Arkamı dönmeye cesaret edemiyordum. Omzumun üstünden şöyle hafifçe döndüm ve ona baktım bana bakıyor ve gülüyordu. "Dally, sana dedim duymadın mı ?" derin bir nefes aldım ve kapıdan çıktım. Benimle oynamasına sinirlenmiştim. Yemek servisinin devamını 264 yaptı ben sadece onun yanında durdum yemekten sonra da "Bugün için fazlasıyla yoruldun genç bayan hadi sen odana git ve dinlen." Dedi, 264'ü gerçekten sevmeye başlamıştım.
Üstümdekileri çıkarıp yeni geceliğimi giydim. Çiçek desenleri olan bir gecelik takımı almışlar, en azından yurttakilerden güzeldi. Yatağa uzandım ve bugünün ne kadar tuhaf olduğunu düşünmeye başladım, sabah uyandığımda yurtta kendi odamdaydım şimdi ise bambaşka bir yerde sanki saatler içerisinde büyüyüp bir kadın olmuş gibi hissediyordum. Bundan sonraki hayatım bu evden ibaret olacaktı bu evin kuralları benimde kurallarım olacaktı, bu evdekilerin köleleri olmaya mecburdum, başka seçeneğim yoktu. Hayatımın geri kalanını Fortin ailesi ile geçirmek istemiyorum, ben kendi hayatımı kendim kurmak istiyorum eğer özgür olamayacaksam da ( ki olmam imkansız çünkü ben lanet bir griyim) yaşamak istemiyorum. Bugün başıma gelenler sadece bir başlangıçtı evin oğlu Dawson benimle çok uğraşacak beni tehdit edecek ve en sonunda da ailesine şikayet edip evden atılmamı isteyecek. Benim sonumda grilerin çöplüğü olacaktı.

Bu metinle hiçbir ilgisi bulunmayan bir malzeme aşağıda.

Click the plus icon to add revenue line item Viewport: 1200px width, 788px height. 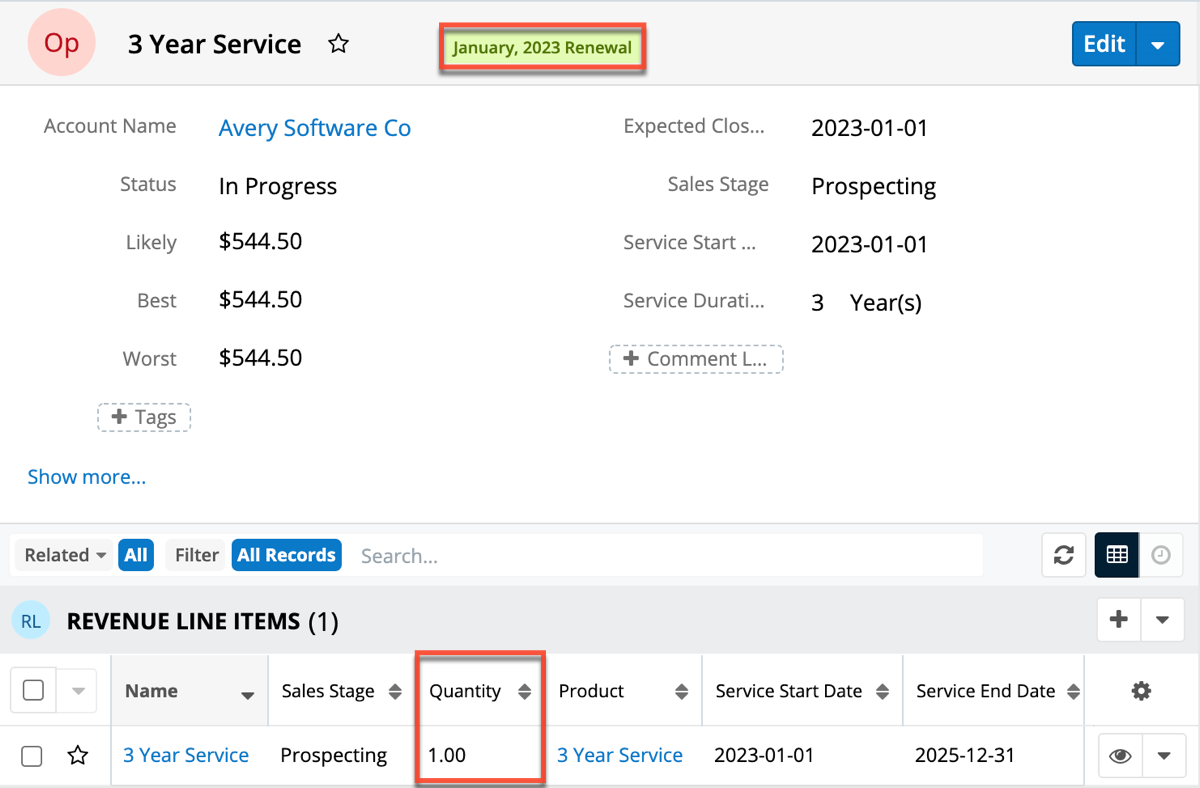click(x=1119, y=620)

Dawson, iyi mi yoksa kötü anlamak çok zor tuhaf bir görüntüsü var ve fazla çekici, gözlerine baktığım an içimden bir şeyler kopup gidiyor gibi hissediyorum ve bu hislerimden fazlasıyla korkmaya başladım, daha öne hiç hissetmediğim şeylerdi. Başıma bela olabilecek hisler olduğundan eminim.
Belki de o beni şikayet etmeden öne ben kendimi kovdurabilirim. Yani bile bile kendimi çöplüğe göndericem. Aslında çöplüğe gidip orada kendime bir hayat kurabilirdim, başarabilirim ama ne kadar zorluğun beni beklediğini bilmiyorum beni korkutan durumda bu sanırım. Tüm bu düşüncelerimle birlikte uykuya yenildim ve kendimi onun kollarına bıraktım.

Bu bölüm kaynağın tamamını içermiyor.